**GOAL OF THE EXERCISE**
Can you carry on the forum thread about screenprinting a photo onto a shirt from its last line, beginning with the reply under Ross B's name?

**EXCERPTED PASSAGE**
:::::

# Screenprinting a picture onto a shirt???



## nicrbocr (May 14, 2006)

I just got illustrator and barely know how to use it. I will begin screenprinting funny sayings I have come up with, so that is not a problem. But since I have limited illustrator experience and have taken some nice pictures with my digital camera, is it possible to copy and paste a picture from something like shutterfly and put it into illustrator? OR...can I just print the picture onto the film and screen print it onto a shirt? Any other steps that need to be taken? Thanks so much for the help!


----------



## T-BOT (Jul 24, 2006)

screen printing full color photos is not an easy thing to do.
some screen printers can play around with the artwork and simplify the set up process some what.

1 color with some percentages is a lot easier.

for full color photos, litho-transfers are a good way but you need to make a large quantity.

DTG may be a good option.

As for the art prep, most screen printers have in-house staff that can take your art and prep it for the screen print job.


----------



## jimiyo (Jul 23, 2006)

photo separations will need index separations if you want it to look good. which means photoshop.

it can be done, but it will take 8-14 screens if you get it screenprinted. and the art time will probably run you $$$ too. 

T-BOT is right. if its not too many. DTG, or transfers is the way.


----------



## nicrbocr (May 14, 2006)

I am sorry, I wasn't very clear. I have a screen printing machine (one color) and I wanted to screen print a photo I have taken using only one color. The picture obviously has more than one color, but I was hoping to take the picture, somehow put it into Illustrator and then print it onto film to put on the screen. I am not worried about the colors, since I would only use one color (using the photo more like a drawing), but I really want to know how to put the picture into illustrator in the first place without having Photoshop software. Is that possible?? Thanks again!


----------



## Ross B (Apr 28, 2006)

:::::

**PROVIDED DATA**

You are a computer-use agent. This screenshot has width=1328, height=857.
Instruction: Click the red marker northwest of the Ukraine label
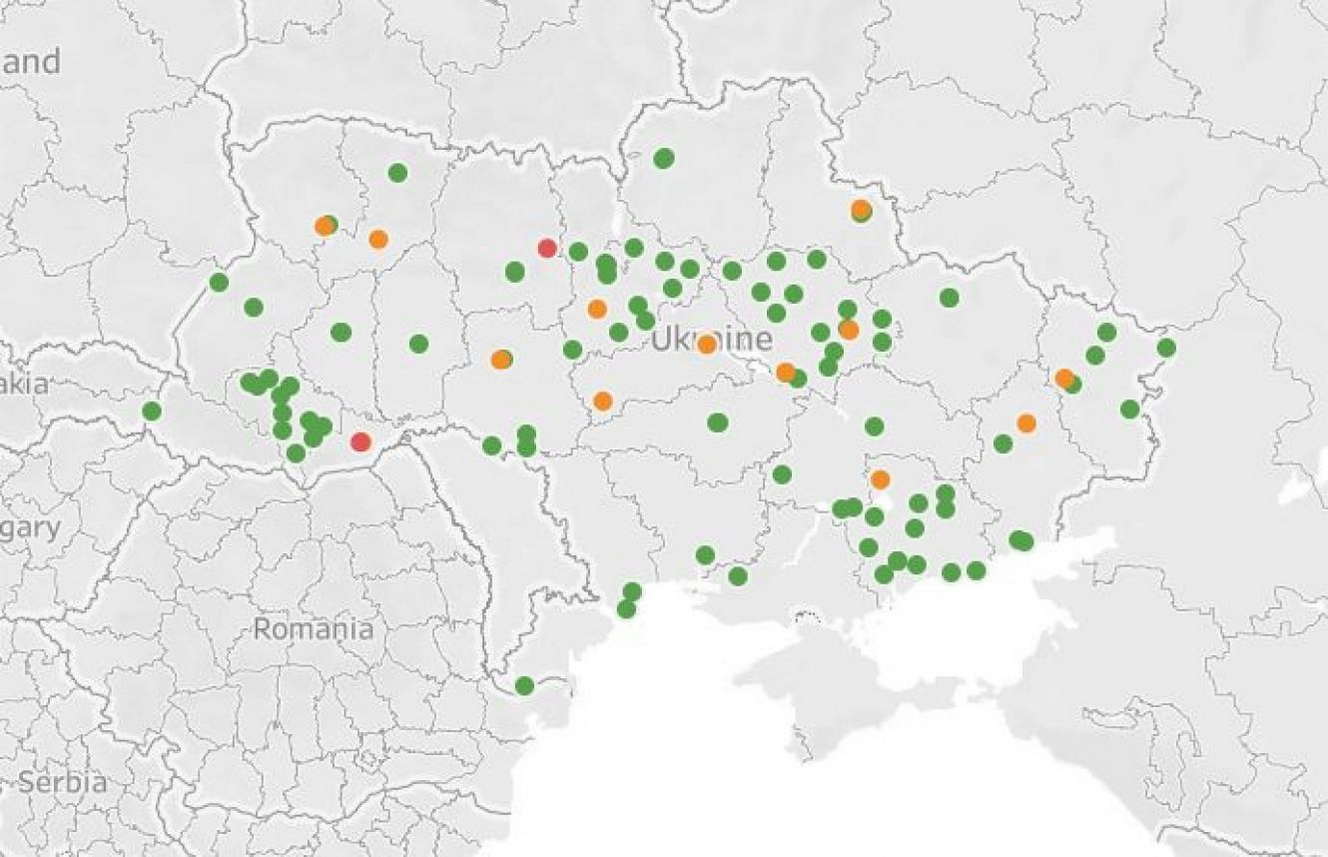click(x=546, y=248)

:::::

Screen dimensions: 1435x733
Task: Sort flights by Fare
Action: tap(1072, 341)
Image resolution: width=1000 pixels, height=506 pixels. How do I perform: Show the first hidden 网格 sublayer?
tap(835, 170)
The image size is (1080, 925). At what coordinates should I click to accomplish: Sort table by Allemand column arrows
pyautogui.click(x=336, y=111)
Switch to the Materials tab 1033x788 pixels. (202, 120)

:::::

**RESULT OF THE EXERCISE**
nicrbocr

I am not an experienced Illustrator user, but I think you need to use Live Trace to convert the pic to vector. 

Initially, open up Illustrator, then a new page, then Place your pic, then apply Live Trace. You will need to experiment with the different Live Trace options until you get a result you like. 

I have found Live Trace to be an exceptionally powerful and accurate vector conversion function. I have seen some folk claiming it is not accurate enough etc, but I have nothing but good things to say about it going by my experiences so far, which have all been converting photos to vector. Maybe it's not so good for very detailed and complex drawings, but for what you're seeking to do, I think you'll find it very suitable.


----------



## solomonshop (Dec 9, 2006)

Another option that I like is to use the picture as a template and create a new layer where I can re-create the picture.


----------



## Jasonda (Aug 16, 2006)

You can convert it to halftones. Did you see my reply on your other thread? The tutorial I linked to is for both PS and Illustrator.

http://www.t-shirtforums.com/graphics-design-help/t9661.html#post64068


----------



## sinisterguido (Jul 20, 2006)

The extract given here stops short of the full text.